CAMPHOR: Collaborative Agents for Multi-input Planning and High-Order Reasoning On Device
Yicheng Fu, Raviteja Anantha, Jianpeng Cheng
TL;DR
CAMPHOR addresses the latency and privacy constraints of deploying language-enabled assistants on devices by introducing a hierarchical, on-device, multi-agent framework that coordinates specialized agents for personal context retrieval, device information, and task completion. The system uses dynamic prompt construction and prompt compression to fit memory budgets while maintaining high reasoning accuracy, and it validates the approach with the CAMPHOR dataset of device-grounded trajectories. Fine-tuned small language models outperform closed-source LLM baselines on task-completion metrics and eliminate server-device communication costs, underscoring the practical viability of private, on-device reasoning.
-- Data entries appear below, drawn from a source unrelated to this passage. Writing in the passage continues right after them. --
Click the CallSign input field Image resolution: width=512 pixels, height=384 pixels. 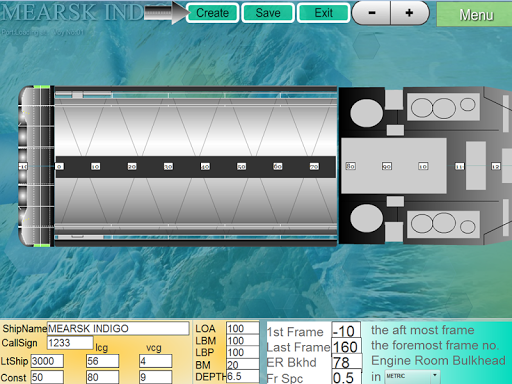(70, 343)
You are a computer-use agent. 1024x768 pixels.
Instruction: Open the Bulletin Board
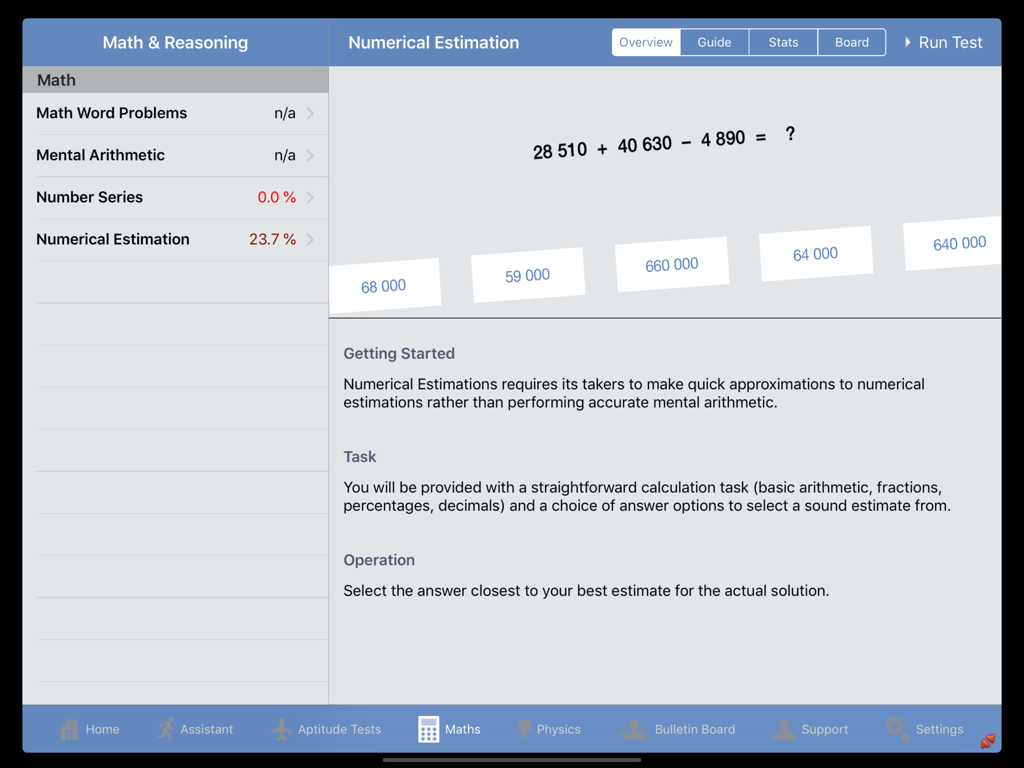(680, 729)
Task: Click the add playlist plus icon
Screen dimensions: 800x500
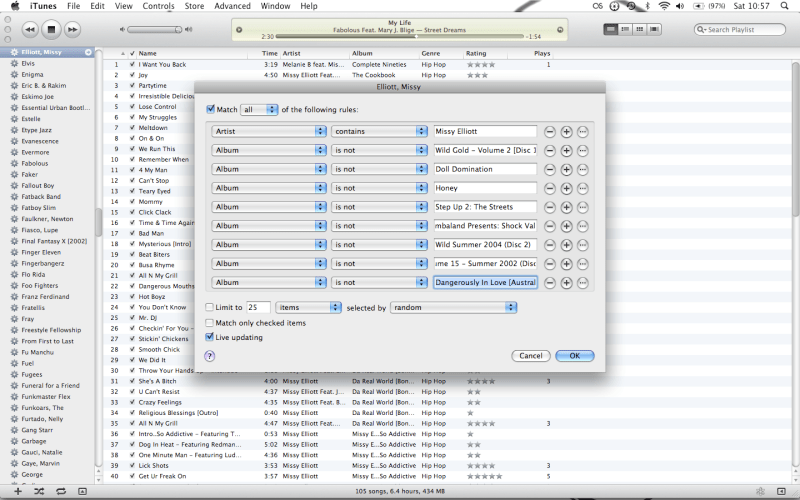Action: pos(16,492)
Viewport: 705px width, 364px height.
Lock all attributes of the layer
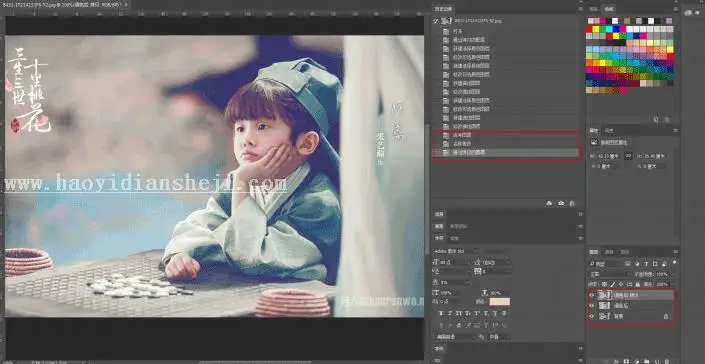(638, 284)
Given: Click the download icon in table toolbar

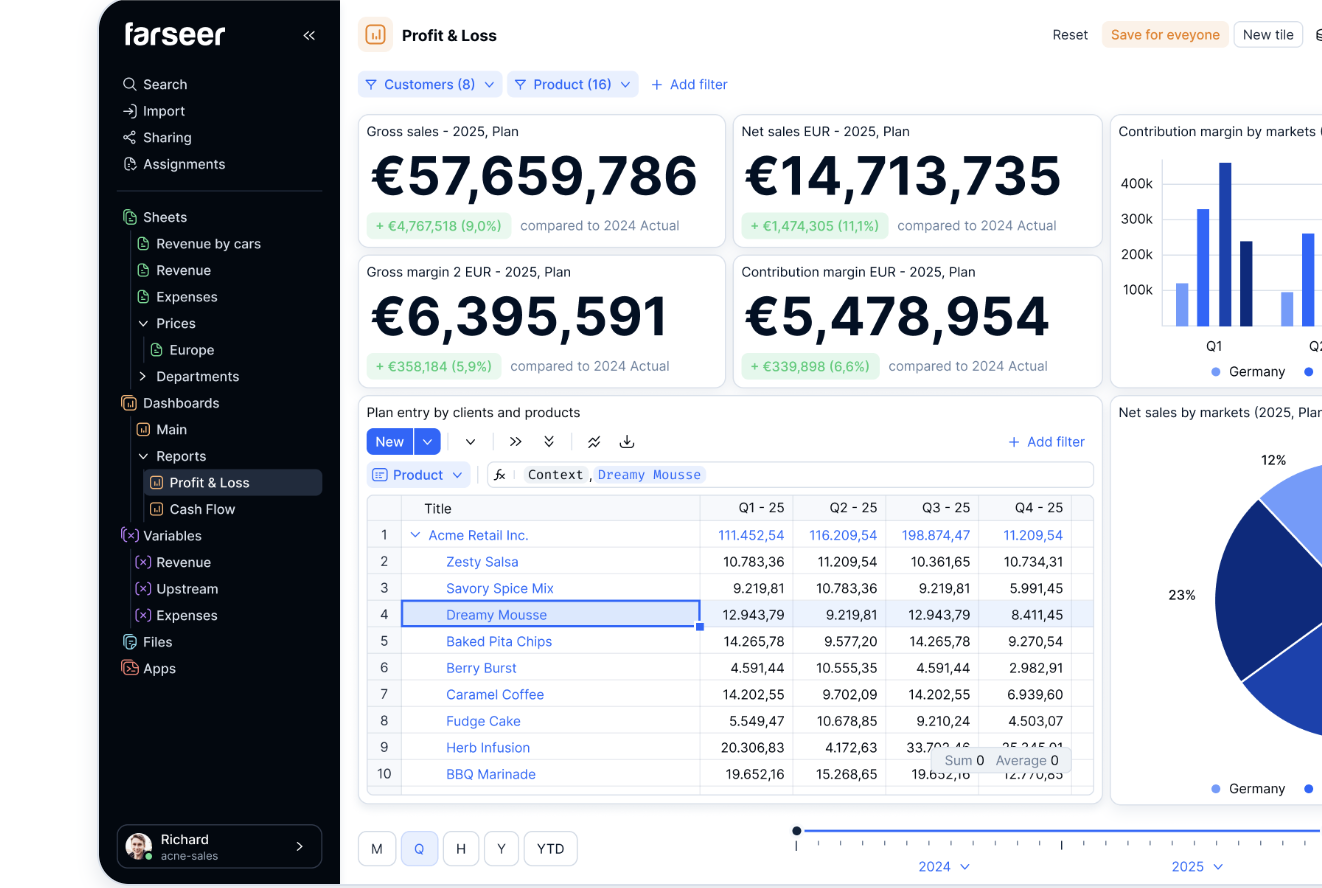Looking at the screenshot, I should click(x=627, y=442).
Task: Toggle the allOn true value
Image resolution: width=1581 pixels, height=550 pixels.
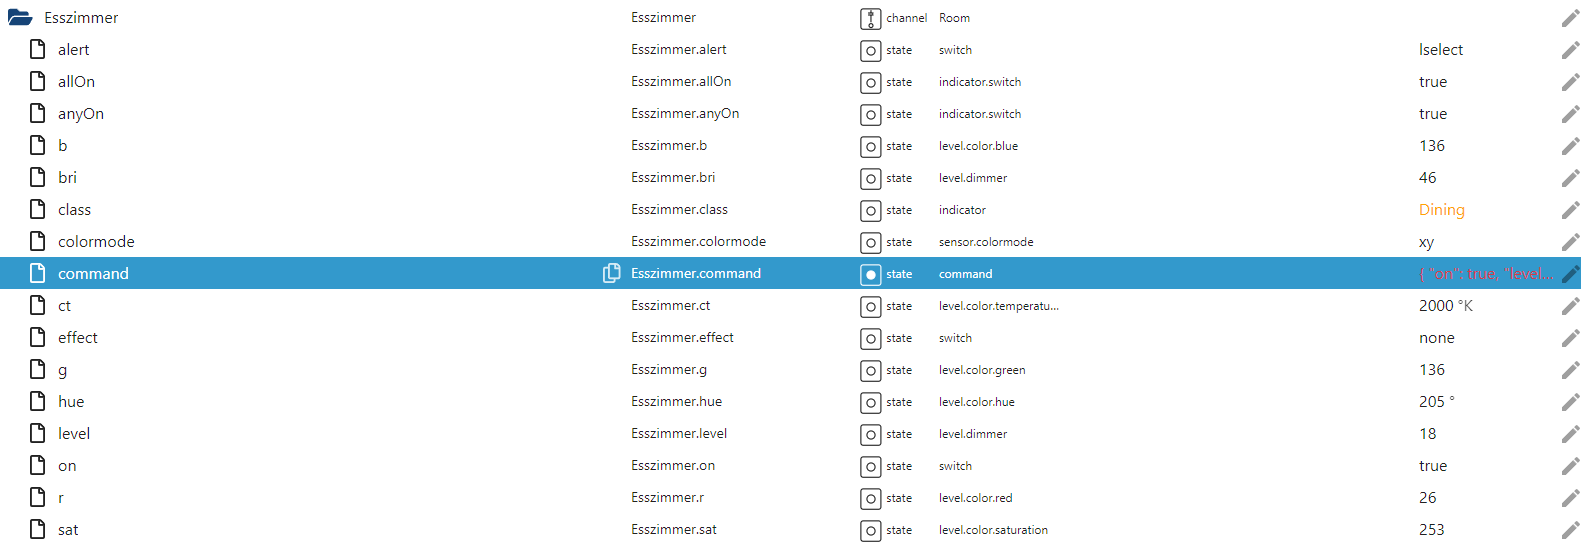Action: 1432,82
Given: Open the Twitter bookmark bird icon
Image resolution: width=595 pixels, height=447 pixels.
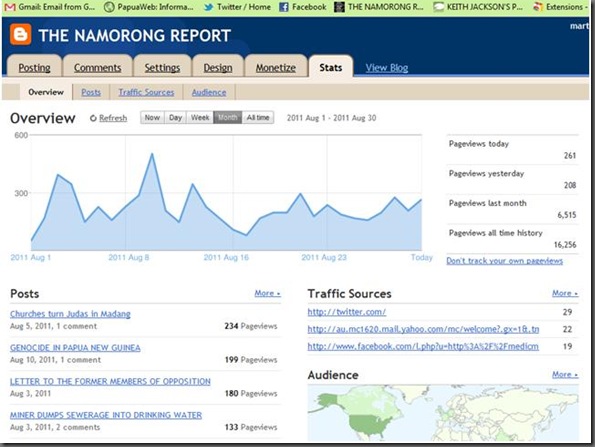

The work offers a concrete dataset, a scalable architecture, and targeted compression techniques that together enable responsive, privacy-preserving mobile assistants with strong task performance.
Abstract
While server-side Large Language Models (LLMs) demonstrate proficiency in function calling and complex reasoning, deploying Small Language Models (SLMs) directly on devices brings opportunities to improve latency and privacy but also introduces unique challenges for accuracy and memory. We introduce CAMPHOR, an innovative on-device SLM multi-agent framework designed to handle multiple user inputs and reason over personal context locally, ensuring privacy is maintained. CAMPHOR employs a hierarchical architecture where a high-order reasoning agent decomposes complex tasks and coordinates expert agents responsible for personal context retrieval, tool interaction, and dynamic plan generation. By implementing parameter sharing across agents and leveraging prompt compression, we significantly reduce model size, latency, and memory usage. To validate our approach, we present a novel dataset capturing multi-agent task trajectories centered on personalized mobile assistant use-cases. Our experiments reveal that fine-tuned SLM agents not only surpass closed-source LLMs in task completion F1 by~35\% but also eliminate the need for server-device communication, all while enhancing privacy.